Ketamine Can Help Fight Depression, New Study Reveals

Recently, a new research done in mice showed that ketamine, a medication mainly used for starting and maintaining anesthesia for an extended period of time, can easily alter circuits present in our brain, which in turn can quickly redress symptoms linked to depression.

Of course, this has already been proven before, with studies showing that ketamine can help reduce the severe symptoms of early major depressive disorders, such as the increase of suicidal thoughts. As great as this sounds, however, the researchers are still highly unsure of its long-term effects, or how effective is it really in “fighting” depression in the brain, or even how it does it in the first place.

Because of this, a team of investigators recently teamed up and attempted to understand it more and its effects in the brain through mouse models. The team was composed of researchers from the University of Tokyo in Japan, Stanford University in California and New York’s very own Weill Cornell Medicine, collectively.

To find out how it works in the brain, as well as understand the mechanism that helps reduce the symptoms of the mental illness, the researchers examined the mice, especially ones that show behavior indicative of the illness in question.
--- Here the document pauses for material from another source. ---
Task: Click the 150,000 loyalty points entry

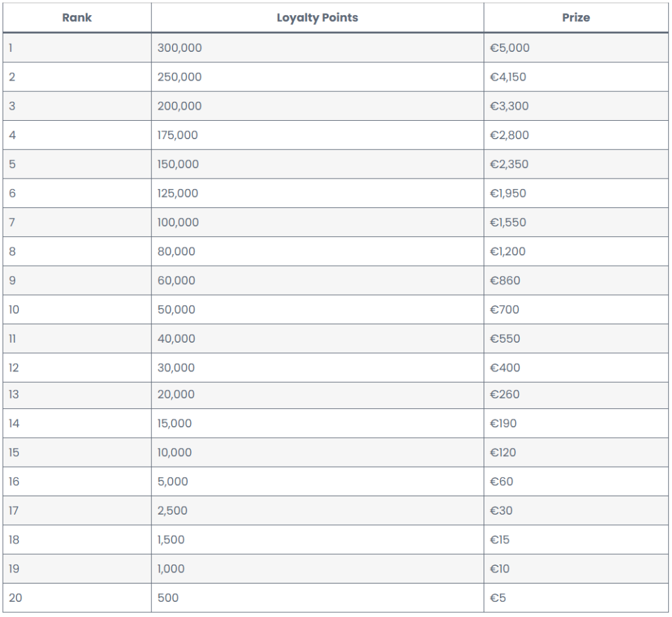Action: tap(178, 164)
Specifically, the team focused on dendritic spines, which are small protrusions on dendrites. By definition, these dendrites are extensions of brain cells, which work by communicating among themselves. These spines then are the ones that “receive” the stimuli from other neurons. They then found out that the mice demonstrating depressive-like behaviors lost dendrites more significantly than the mice that do not exhibit such behavior.

“Ketamine is a potentially transformative treatment for depression, but one of the major challenges associated with this drug is sustaining recovery after the initial treatment,” Dr. Conor Liston said.

“Ketamine is the first new antidepressant medication with a novel mechanism of action since the 1980s. Its ability to rapidly decrease suicidal thoughts is already a fundamental breakthrough,” Dr. Janine Simmons, who explained the significance of the ketamine research, said. She also leads the National Institute of Mental Health’s Social and Affective Neuroscience Program, but she did not contribute to the study.